Dense, mixed-use, transit-accessible, sustainability-minded development is posited by self-styled “urbanists” as a solution to the woes of our current era, and there’s a truth there, and their hearts, at least, are in the right place. We just crossed 1.5 degrees Celsius of mean global temperature increase, our dependence on the automobile is slowly killing us, and North American cities in particular are seemingly designed to alienate and isolate. So why not build things that are readily accessible by metro system or other public transportation, that combine residences, office space, and retail, that get people out of their cars and hopefully sharing a coffee in a more welcoming and inclusive atmosphere?

To which the main riposte is always… well then why is it so shit? Whether it’s the ugly condo-over-barcade-and-vegan-noodle-bar developments with chilly concrete plazas that constitute dense infill across the United States, or the sort of Erewhon’d and Uniqlo’d complexes with an architectural idiom that builds on the worst ideas of Rem Koolhaas and Zaha Hadid that have blossomed all over Rising Asia, the actual environment fails to live up to how it is marketed. In these ostensibly public spaces that are run purely for the benefit of the private sector, dependent on mass surveillance and creepy biometric data theft, rife with hostile design elements, community simply becomes a shared purchasing pattern. Sustainability is at best a means of getting a tax break, and is more likely just another branding element. Inclusivity is great as long as it sells more matcha lattes.

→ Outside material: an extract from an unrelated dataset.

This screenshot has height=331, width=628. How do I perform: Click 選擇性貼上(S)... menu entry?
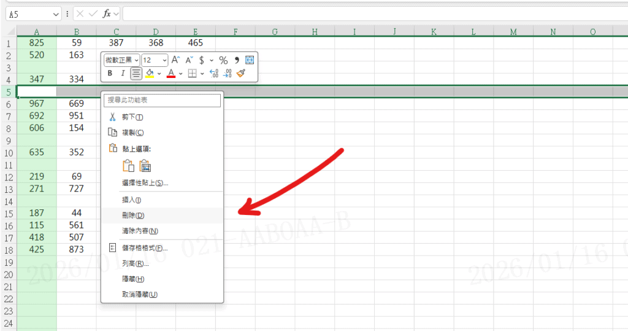[145, 183]
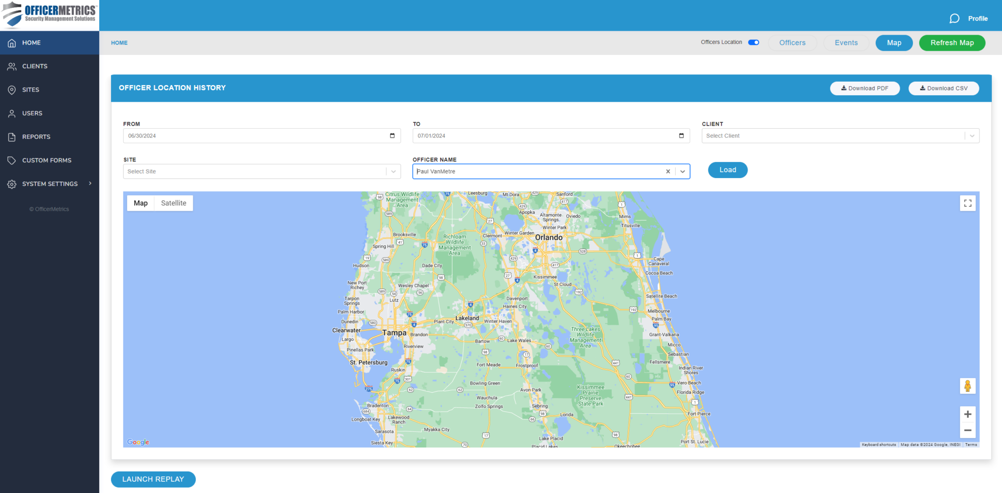Open Reports from the sidebar

click(36, 137)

Furthermore, my particular complex is just so fucking jankety – how fragile-looking some of the fittings are, as slapdash as Ikea furniture, the persistent sense of the temporary, the way the QR code readers I have to use in lieu of giving them my facial data are unstable at best. Again, we should know how this ends. The story of how the nice tweedy middle-class British professionals went ape in High Rise was published in 1975. My god, the story of an attempt at a firmware update leading to mass chaos, R.U.R., was written in 1920. The fact that the term “robot” comes from a play about robot failure should have been a warning, shouldn’t it?

So the complex has become targets for traditionalists of one kind or another. Some of them are architectural traditionalists, of course, who want to return to golden-ratio classicism and Ionic orders, and who are mostly just harmless nostalgics.

Others are rather more sinister -- those who don’t want to return, they want to RETVRN. Those whose conservatism is an incoherent blend of 1950s suburban American dream, Victorian moralism, grandeur both Bayreuth operatic and classical Roman, and completely romantic and mythological conception of nation and volk that quickly reveals itself to be more a function of aesthetic desire than any kind of actual intellectual or political program. The lack of program is important here – that would require them to actually commit to the bit.

Consider Alamariu, whose gigglewanks about “xenoestrogens” and silly classical-hunk posturing that’s frankly one step away from full-on man-boy love have filtered down through the brain-rot of the discourse, particularly in its techie, Peter Thiel-affiliated corners, whose participants seem pretty terminally bugmale – far too chinless and Fortnite-brained to have a chance at Periclean heroism.

So the bugman’s termite mound is a product of the capitalist institutions, with the only major challenge to their hegemony being pure reaction – appropriate in an era in which the representatives of electoral politics in so many of the Occidental power centers have devolved into a bunch of impotent centrist dorks on one side and a group of hooting vandals on the other side. But regardless, the processes of wealth accumulation continue – more power is in the hands of a tiny brahmin class, protected by the surveillance state, while the rest of us burn in the trenches.

How hot that fire burns and how deep that trench is both vary.

As for this bug? He could use a whiskey.